Österreichs Schulsystem weist schon lange starke Muster der Bildungsbenachteiligung nach sozialer Herkunft auf. Welche Folgen die jüngsten Krisenentwicklungen (von Covid-Pandemie bis Teuerung) auf Österreichs Schüler:innenkompetenzen hatten und haben, lag bislang primär in Form von Schätzungen vor. Aktuelle Daten der PISA-Studie sowie der AK-Schulkostenstudie bestätigen nun: Die ungünstigeren Voraussetzungen für Schüler:innen aus ressourcenschwächeren Haushalten haben sich in den Krisen der vergangenen Jahre zusätzlich verstärkt, und zwar deutlich mehr als für Schüler:innen aus ressourcenstärkeren Familien – das erhöht die ohnehin hohen Bildungsungleichheiten im österreichischen Schulsystem noch weiter.

### Zu erledigende Aufgabe
Welche zwei Studien bestätigen laut dem Textabschnitt, dass sich die ungünstigeren Voraussetzungen für Schüler:innen aus ressourcenschwächeren Haushalten in den Krisen verstärkt haben?

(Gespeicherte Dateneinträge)
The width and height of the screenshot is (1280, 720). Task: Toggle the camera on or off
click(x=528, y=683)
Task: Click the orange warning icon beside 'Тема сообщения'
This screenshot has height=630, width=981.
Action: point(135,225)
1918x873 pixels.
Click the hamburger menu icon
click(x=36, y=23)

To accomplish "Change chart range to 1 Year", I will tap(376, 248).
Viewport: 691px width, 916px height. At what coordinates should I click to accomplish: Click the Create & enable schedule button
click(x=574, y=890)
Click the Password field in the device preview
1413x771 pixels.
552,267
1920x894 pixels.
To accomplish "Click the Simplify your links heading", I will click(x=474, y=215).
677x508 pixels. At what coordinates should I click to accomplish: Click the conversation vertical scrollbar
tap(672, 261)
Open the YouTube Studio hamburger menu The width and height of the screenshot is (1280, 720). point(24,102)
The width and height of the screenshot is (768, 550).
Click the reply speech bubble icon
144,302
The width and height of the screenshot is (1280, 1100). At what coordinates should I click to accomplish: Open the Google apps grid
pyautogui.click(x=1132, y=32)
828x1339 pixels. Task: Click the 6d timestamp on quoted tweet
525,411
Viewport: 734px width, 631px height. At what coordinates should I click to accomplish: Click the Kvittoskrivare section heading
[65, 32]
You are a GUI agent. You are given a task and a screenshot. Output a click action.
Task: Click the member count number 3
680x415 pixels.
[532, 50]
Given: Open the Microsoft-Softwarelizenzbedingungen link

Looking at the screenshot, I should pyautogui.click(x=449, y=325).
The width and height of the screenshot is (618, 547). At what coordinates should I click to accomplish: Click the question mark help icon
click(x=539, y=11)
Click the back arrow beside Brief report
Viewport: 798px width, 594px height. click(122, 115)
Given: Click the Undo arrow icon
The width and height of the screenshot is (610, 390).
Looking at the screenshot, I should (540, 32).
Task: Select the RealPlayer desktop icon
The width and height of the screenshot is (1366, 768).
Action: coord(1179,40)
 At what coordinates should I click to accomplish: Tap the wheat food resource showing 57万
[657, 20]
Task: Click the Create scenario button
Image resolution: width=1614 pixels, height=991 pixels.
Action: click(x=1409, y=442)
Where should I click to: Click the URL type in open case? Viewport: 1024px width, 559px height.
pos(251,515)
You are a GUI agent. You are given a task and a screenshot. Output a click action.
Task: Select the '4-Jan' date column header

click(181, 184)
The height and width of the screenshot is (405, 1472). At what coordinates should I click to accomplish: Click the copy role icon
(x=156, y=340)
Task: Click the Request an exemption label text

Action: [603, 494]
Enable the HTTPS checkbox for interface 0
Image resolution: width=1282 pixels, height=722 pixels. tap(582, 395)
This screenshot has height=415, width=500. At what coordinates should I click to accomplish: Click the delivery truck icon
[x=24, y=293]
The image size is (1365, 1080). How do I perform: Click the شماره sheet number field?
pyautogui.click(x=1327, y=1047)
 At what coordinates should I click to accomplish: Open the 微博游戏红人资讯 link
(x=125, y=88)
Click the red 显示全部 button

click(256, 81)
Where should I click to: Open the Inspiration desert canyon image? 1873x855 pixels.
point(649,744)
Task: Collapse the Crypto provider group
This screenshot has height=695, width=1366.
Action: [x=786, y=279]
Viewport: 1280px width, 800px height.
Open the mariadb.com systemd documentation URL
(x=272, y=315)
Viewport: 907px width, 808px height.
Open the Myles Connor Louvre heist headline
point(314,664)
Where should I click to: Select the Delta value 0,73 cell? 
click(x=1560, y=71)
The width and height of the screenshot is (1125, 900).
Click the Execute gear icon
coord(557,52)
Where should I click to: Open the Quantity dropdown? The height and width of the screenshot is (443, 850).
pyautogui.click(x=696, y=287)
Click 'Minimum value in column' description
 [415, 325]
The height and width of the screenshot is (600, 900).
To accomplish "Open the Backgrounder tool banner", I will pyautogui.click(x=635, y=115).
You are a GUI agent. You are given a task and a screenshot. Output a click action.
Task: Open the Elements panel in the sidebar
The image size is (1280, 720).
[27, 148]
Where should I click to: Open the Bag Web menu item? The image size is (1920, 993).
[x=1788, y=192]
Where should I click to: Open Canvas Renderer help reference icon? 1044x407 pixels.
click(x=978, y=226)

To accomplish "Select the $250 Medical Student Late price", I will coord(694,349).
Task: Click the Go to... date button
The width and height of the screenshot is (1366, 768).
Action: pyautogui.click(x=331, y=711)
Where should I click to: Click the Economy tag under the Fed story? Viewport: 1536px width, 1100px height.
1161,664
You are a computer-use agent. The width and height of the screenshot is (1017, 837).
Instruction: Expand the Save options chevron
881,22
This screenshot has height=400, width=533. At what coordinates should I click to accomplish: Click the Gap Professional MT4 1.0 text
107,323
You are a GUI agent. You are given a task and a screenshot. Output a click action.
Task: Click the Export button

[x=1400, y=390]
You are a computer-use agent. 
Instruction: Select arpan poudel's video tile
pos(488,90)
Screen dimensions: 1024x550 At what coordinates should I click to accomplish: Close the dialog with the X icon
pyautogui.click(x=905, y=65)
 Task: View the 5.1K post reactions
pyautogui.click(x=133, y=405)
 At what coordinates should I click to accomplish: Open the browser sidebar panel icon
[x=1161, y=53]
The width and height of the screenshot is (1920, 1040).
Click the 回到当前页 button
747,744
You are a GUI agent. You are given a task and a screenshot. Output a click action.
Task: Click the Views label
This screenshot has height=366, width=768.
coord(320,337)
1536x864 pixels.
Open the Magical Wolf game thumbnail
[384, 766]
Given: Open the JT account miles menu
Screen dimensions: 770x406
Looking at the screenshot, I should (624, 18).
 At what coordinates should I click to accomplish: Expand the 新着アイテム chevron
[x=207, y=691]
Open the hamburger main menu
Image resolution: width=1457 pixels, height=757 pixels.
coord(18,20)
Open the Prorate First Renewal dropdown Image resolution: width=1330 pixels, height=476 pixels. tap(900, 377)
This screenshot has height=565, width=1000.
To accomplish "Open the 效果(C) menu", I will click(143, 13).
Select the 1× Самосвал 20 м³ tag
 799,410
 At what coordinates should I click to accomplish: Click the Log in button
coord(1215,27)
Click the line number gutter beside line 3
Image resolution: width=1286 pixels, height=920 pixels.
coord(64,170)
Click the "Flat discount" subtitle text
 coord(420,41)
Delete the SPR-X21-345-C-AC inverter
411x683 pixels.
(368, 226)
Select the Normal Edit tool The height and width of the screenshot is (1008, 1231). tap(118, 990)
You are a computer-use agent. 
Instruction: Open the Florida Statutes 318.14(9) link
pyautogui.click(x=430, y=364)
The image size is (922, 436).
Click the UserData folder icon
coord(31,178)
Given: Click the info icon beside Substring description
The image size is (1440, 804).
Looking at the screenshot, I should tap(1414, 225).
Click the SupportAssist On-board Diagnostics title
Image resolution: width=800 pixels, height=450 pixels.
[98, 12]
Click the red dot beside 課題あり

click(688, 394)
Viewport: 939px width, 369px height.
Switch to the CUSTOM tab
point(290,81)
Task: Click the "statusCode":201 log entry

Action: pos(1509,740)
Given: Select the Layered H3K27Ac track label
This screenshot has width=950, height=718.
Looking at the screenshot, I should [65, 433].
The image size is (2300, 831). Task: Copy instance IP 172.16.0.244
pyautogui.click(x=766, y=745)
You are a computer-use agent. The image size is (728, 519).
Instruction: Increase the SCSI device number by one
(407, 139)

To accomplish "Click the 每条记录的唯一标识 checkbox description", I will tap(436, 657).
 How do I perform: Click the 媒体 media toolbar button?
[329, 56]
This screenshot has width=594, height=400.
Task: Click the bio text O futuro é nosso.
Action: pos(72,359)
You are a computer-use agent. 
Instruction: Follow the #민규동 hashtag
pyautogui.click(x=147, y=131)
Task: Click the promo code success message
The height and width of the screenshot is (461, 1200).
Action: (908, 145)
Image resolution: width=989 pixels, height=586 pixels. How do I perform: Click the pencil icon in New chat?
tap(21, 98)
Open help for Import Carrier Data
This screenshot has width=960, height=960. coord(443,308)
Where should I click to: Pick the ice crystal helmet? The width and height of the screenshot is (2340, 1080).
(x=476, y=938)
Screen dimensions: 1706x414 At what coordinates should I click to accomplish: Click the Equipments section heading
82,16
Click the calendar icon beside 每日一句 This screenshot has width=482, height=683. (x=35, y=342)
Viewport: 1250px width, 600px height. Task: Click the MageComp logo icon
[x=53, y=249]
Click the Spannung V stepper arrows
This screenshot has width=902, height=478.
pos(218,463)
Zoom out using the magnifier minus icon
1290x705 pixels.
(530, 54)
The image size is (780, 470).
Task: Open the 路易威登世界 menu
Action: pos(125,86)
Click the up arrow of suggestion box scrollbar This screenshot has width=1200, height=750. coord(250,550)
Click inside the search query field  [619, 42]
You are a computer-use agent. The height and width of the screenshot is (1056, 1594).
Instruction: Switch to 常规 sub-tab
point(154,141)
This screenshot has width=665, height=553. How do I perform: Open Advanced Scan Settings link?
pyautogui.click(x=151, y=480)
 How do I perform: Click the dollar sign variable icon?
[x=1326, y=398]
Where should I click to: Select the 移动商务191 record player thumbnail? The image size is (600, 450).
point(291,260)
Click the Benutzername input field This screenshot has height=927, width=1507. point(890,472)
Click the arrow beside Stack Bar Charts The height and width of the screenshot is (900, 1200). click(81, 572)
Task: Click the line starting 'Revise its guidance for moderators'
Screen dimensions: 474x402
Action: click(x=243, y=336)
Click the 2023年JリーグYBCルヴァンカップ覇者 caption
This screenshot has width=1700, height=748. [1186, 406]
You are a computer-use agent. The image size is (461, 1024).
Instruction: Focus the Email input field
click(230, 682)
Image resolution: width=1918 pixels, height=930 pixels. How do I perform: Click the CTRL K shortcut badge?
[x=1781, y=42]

### Ergebnis
Die PISA-Studie und die AK-Schulkostenstudie.